Community-based Tourism (CBT) benefits grass-roots communities by building links between visitors and locals and providing vital income for investment. This means young people from the community feel less pressure to leave and work further afield, so traditional ways of living continue to be passed down through the generations.

A good example of community-based tourism is Ban Rai Kong Khing village in Chiang Mai, which in 2015 won the PATA Tourism InSPIRE Award as the best CBT tourism initiative.

The community is a collective enterprise with over 700 families working together and has adopted King Bhumibol’s ideas on sustainable development with the aim of improving the lives of the people in the surrounding areas.

Worried about the use of pesticides, in 2003, the village chief persuaded the farmers to grow organic vegetables for local consumption and neighbourhood exchange to improve the community’s health and well-being. They also started looking at ways to preserve the knowledge of the local people. Now they are inviting tourists in to learn about their lives.

Visitors to the Ban Rai Kong Khing Community are given a traditional welcome reception.

Tourists can get to know more about the village with a one-day or overnight tour. There’s a lot to see and do, with cycling tours around the community being popular. Many people come here to learn to cook local Thai dishes and to make handicrafts guided by community teachers. But the most fascinating tradition still carried out at the Ban Rai Kong Khing community, and one passed down from father to son, is a unique form of massage known as “Yam Khang.” This is exciting to watch being performed, as it is invigorating to experience for unlike most massages, carried out in scented rooms, accompanied by soothing music, “Yam Khang” takes place in the community courtyard and involves flaming hot coals and masseurs walking on your limbs with heated feet. It’s not an experience for the faint-hearted, but it leaves your body tingling and supple.
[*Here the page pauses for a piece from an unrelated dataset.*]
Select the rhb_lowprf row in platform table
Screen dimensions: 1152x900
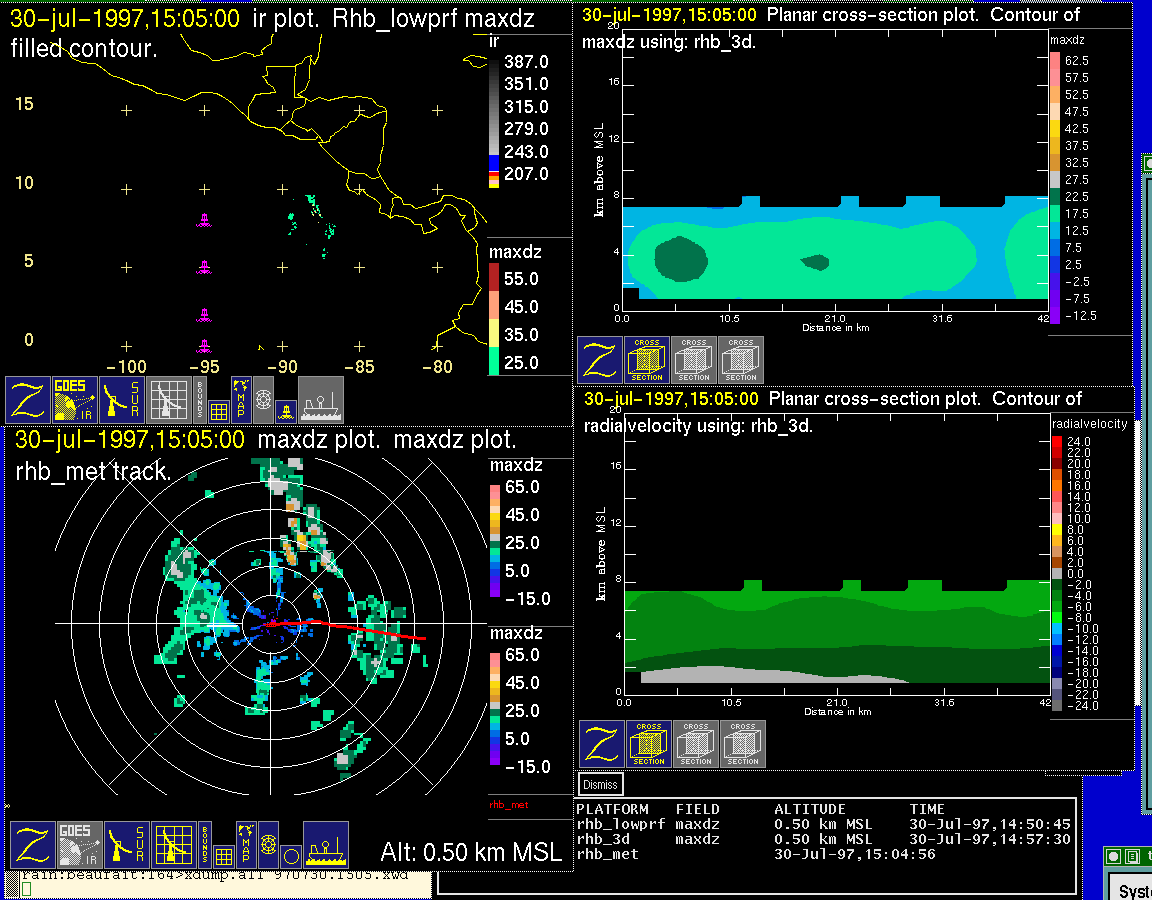[620, 825]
The Yam Khang massage involves flaming hot coals and masseurs walking on your limbs with their heated feet to soothe away tension

The Yam Khang massage starts with the masseur dipping his feet into a blend of healing herbs, sesame, rice whisky, and ginger infused oils before resting it (with an audible sizzle) on a red hot, curved plough blade (the khang) that hangs just above a stove of flaming coals.

Then, using a staff for balance, the masseur begins to walk across the client’s body, his toes expertly locating and soothing away blockages and tensions. Yam Khang takes years to master, and there are currently only a few practitioners around: an example of local expertise attracting tourists by offering an experience unique to the region.

Cooking classes are among popular activities at the Ban Rai Kong Khing Community

Once supple and stress free, visitors can tour the community’s gardens and see the enterprising ways that crops are grown and pests controlled without the use of fertilisers and pesticides. Produce includes basil, lemongrass, chillies and vegetables all of which are eaten by the community or used in herbal teas and soaps. This abundance of fresh ingredients means that cooking classes are popular at Ban Rai Kong Khing. Visitors can learn to make khai pam, an egg menu cooked in coconut leaves over a stove and khanom jok, a rice and coconut dessert.

Visitors can learn how to cook one of the favourite local dishes, Khai Pam, an egg treat cooked in banana leaves over a stove

If you don’t feel like undergoing the rigours of a massage, or slaving over a stove, there are plenty of enjoyable cycle rides around the local hills. The Royal Park Rajapruek with its botanical gardens is nearby and don’t miss out on the wooden temple of Wat Intharawat, one of the most charming Lanna style temples in Thailand.

Ban Rai Kong Khing does feel like a community, not a staged show for tourists. Everyone helps with different tasks from farming, working as guides, cooking and raising livestock: they know that by pulling together, so the community will thrive.

So if you’re around Chiang Mai and want to experience a Yam Khang massage or a traditional way of life, you should stop by. Communities; such as, Ban Rai Kong Khing will ensure Thailand remains a fascinating land of infinite variety for centuries to come.